WHAT YOU NEED TO DO:
Retype every record exactly. Skip the images.

PROVIDED ENTRIES:
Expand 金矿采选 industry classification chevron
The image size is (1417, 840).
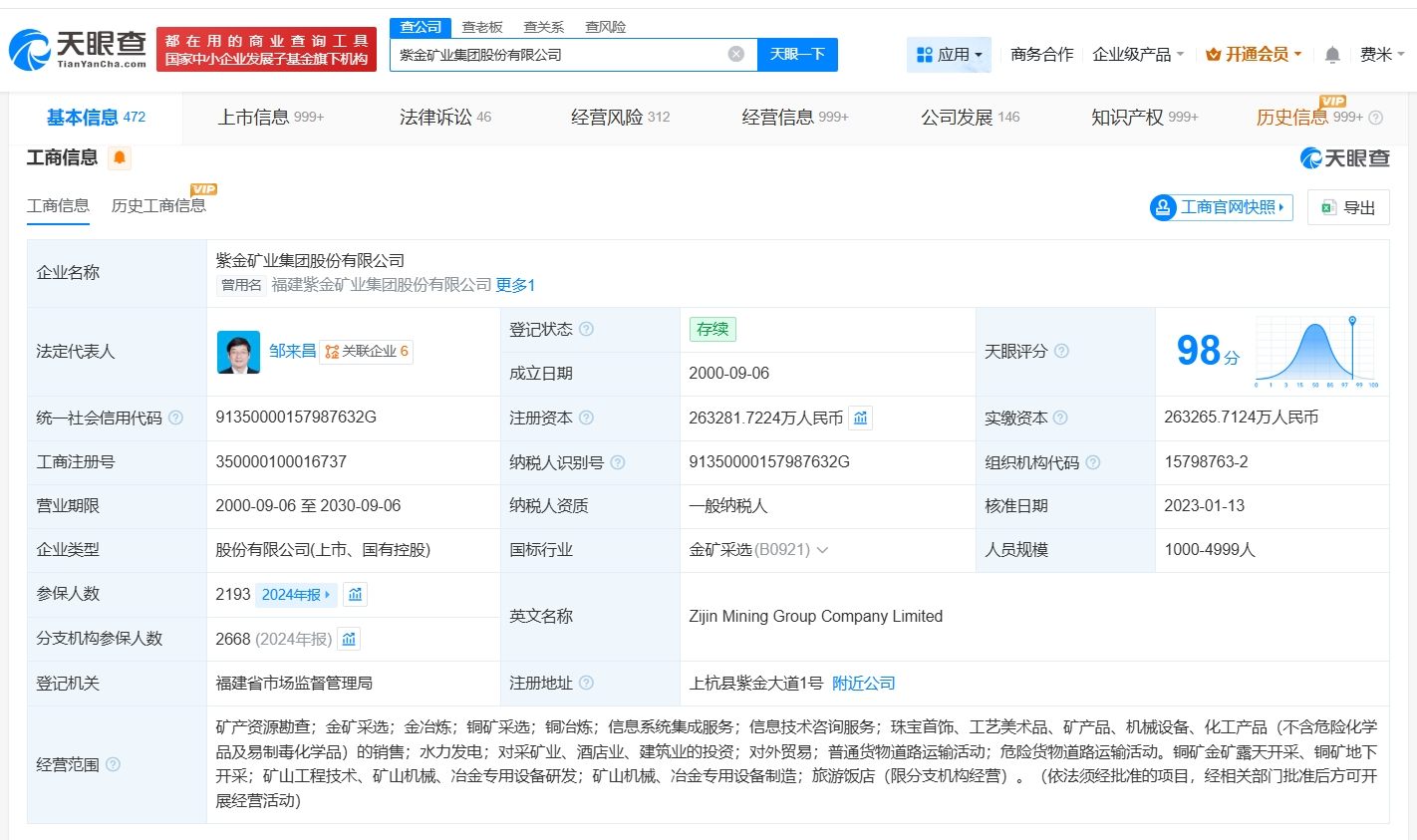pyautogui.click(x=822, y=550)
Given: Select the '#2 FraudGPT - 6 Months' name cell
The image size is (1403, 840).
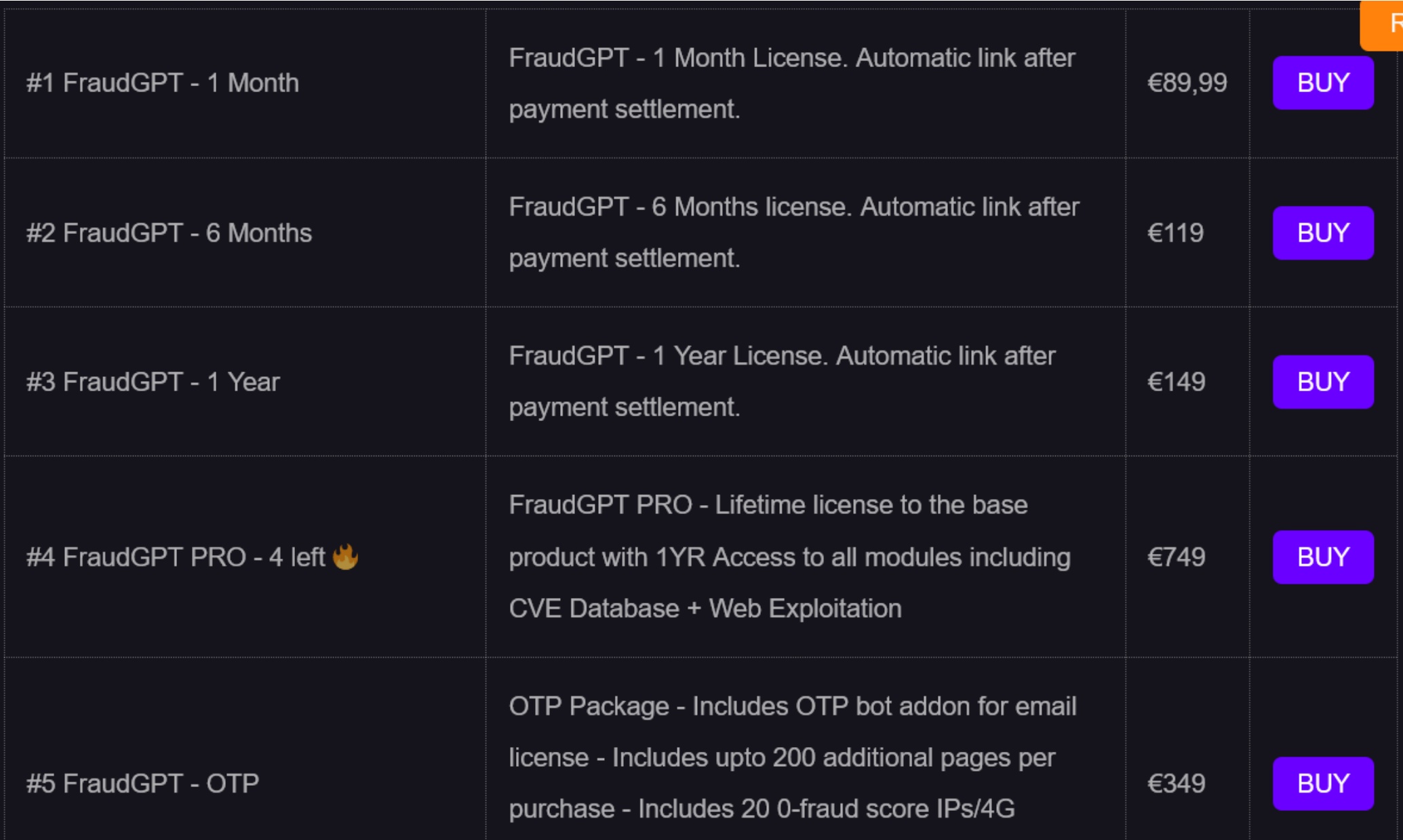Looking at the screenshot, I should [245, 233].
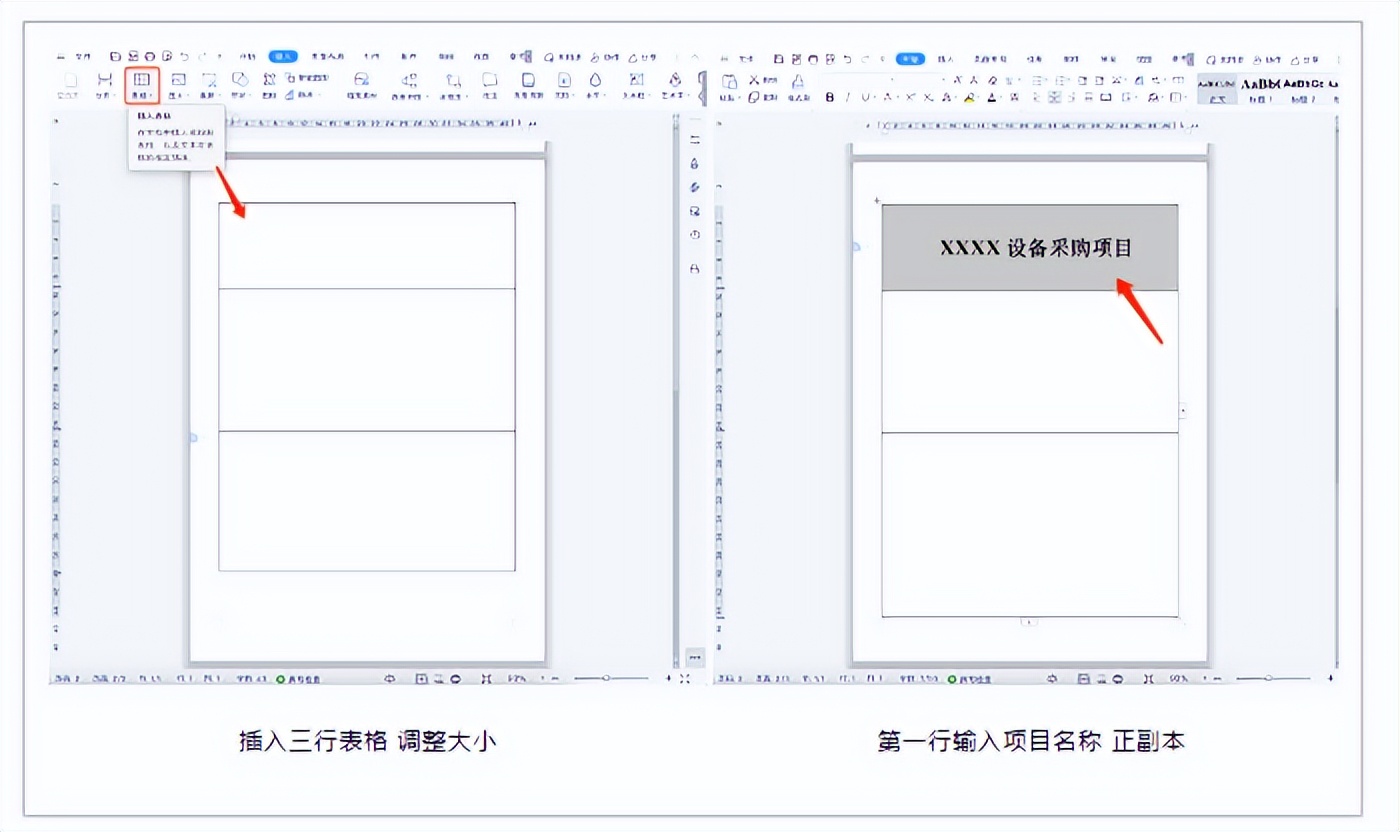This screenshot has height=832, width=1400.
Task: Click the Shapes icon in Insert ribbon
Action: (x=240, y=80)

YOUR SOLUTION:
Expand 金矿采选 industry classification chevron
The image size is (1417, 840).
pyautogui.click(x=822, y=550)
Given: Select the '#2 FraudGPT - 6 Months' name cell
The image size is (1403, 840).
Looking at the screenshot, I should [245, 233].
This screenshot has height=832, width=1400.
Task: Click the Shapes icon in Insert ribbon
Action: (x=240, y=80)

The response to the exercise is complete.